1. By Theorem 3.78, $$f(C)$$ is compact (continuous images of compact sets are compact).

2. But $$f(C) \subseteq \RR$$.

3. Hence, $$f(C)$$ is closed and bounded as $$\RR$$ is Euclidean (Heine-Borel theorem).

4. Hence, $$f(C)$$ attains a minimum value at some $$a \in C$$. See Theorem 3.85.

## 3.11.3. Distance Between Sets#

Recall from Definition 3.6 that the distance between two subsets of a metric space is given by

$d(A, B) = \inf \{ d(a,b) \ST a \in A, b \in B \}.$

Theorem 3.128 (Distance between disjoint compact and closed sets)

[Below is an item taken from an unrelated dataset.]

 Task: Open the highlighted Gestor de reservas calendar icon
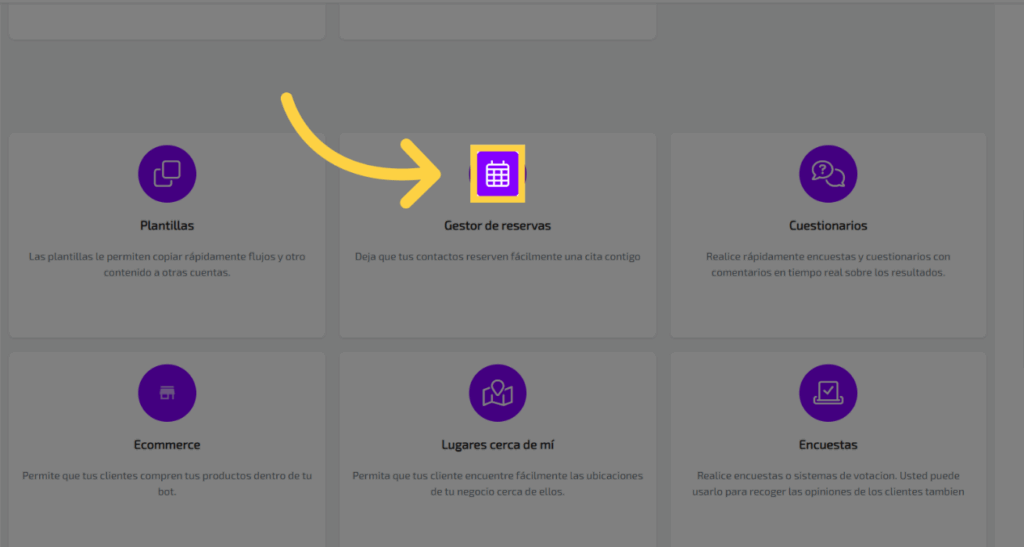(497, 175)
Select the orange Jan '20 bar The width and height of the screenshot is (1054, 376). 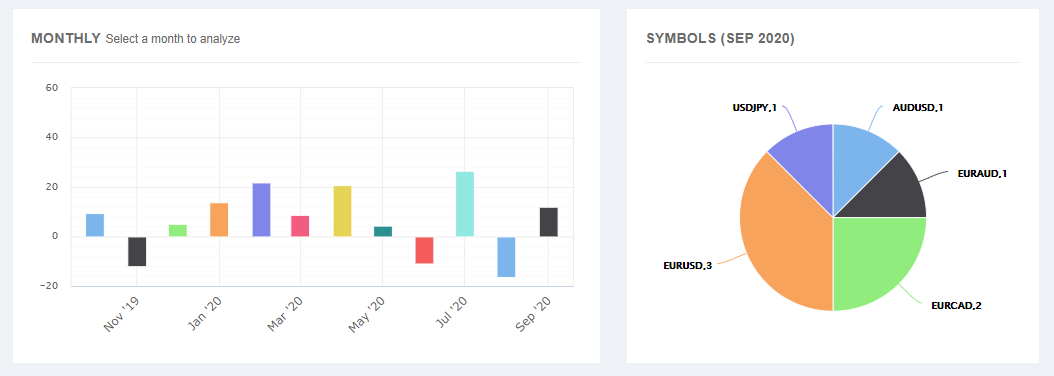point(219,220)
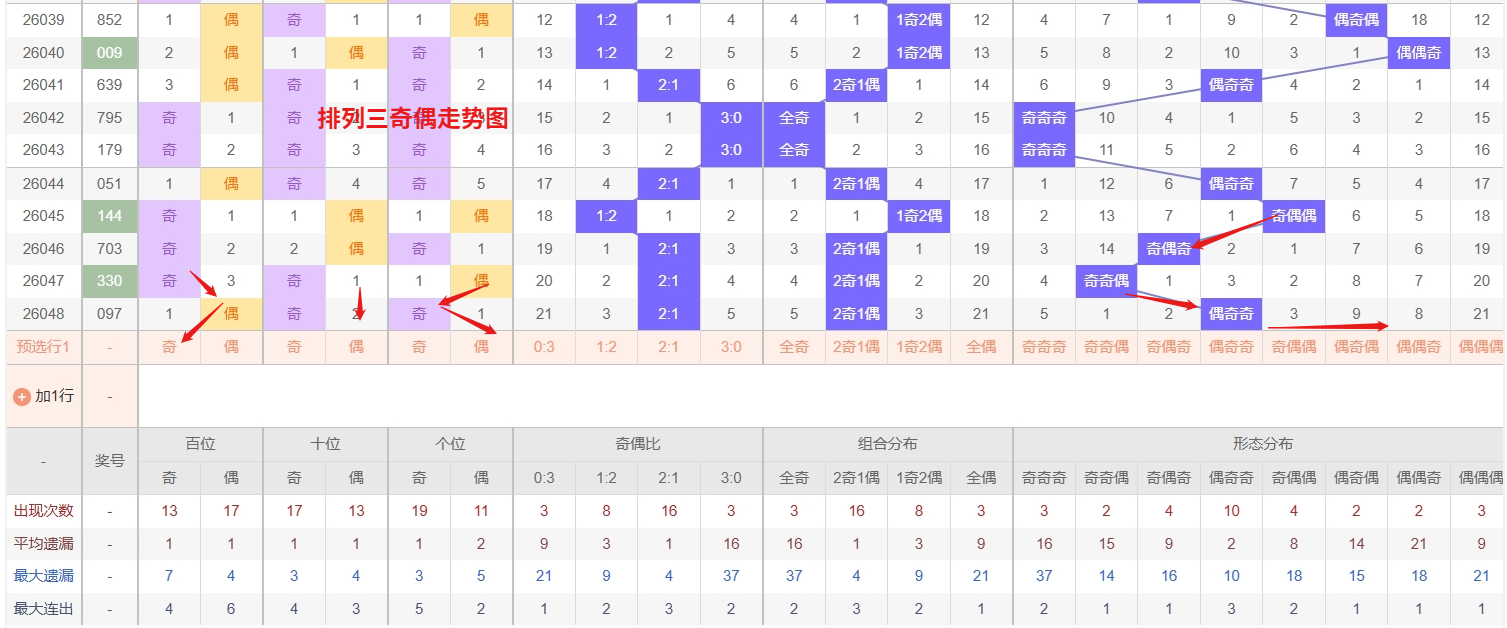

Let $$(X, d)$$ be a metric space. Let $$A, B \subseteq X$$ be disjoint (i.e., $$A \cap B = \EmptySet$$). Assume that $$A$$ is compact and $$B$$ is closed.

Then, there is $$\delta > 0$$ such that

$|x - y | \geq \delta \Forall x \in A, y \in B.$

In other words, the distance between $$A$$ and $$B$$ is nonzero; i.e., $$d(A, B) > 0$$.

Proof. We prove this by contradiction.

1. Assume that there is no such $$\delta > 0$$.

2. Then there exist sequences $$\{x_n \}$$ of $$A$$ and $$\{ y_n \}$$ of $$B$$ such that

$\lim_{n \to \infty} | x_n - y_n | = 0.$
3. Since $$A$$ is compact, hence $$\{x_n \}$$ has a convergent subsequence, say $$\{ x_{n_k} \}$$ which converges to some $$x \in A$$.

4. Now,

$|x - y_{n_k}| \leq | x - x_{n_k} | + |x_{n_k} - y_{n_k} |.$
5. Since $$\{ x_n - y_n \}$$ is a convergent sequence, hence $$\{ x_{n_k} - y_{n_k} \}$$ also converges to $$0$$.

6. Thus,

$\lim_{n \to \infty} |x - y_{n_k}| \leq \lim_{n \to \infty} | x - x_{n_k} | + \lim_{n \to \infty} |x_{n_k} - y_{n_k} | = 0 + 0 = 0.$
7. Thus, $$\{ y_{n_k} \}$$ is a convergent sequence of $$B$$ converging to $$x$$.

8. Since $$B$$ is closed, hence $$x \in B$$.

9. But then, $$x \in A \cap B$$.

10. Thus, $$A \cap B \neq \EmptySet$$ which is a contradiction.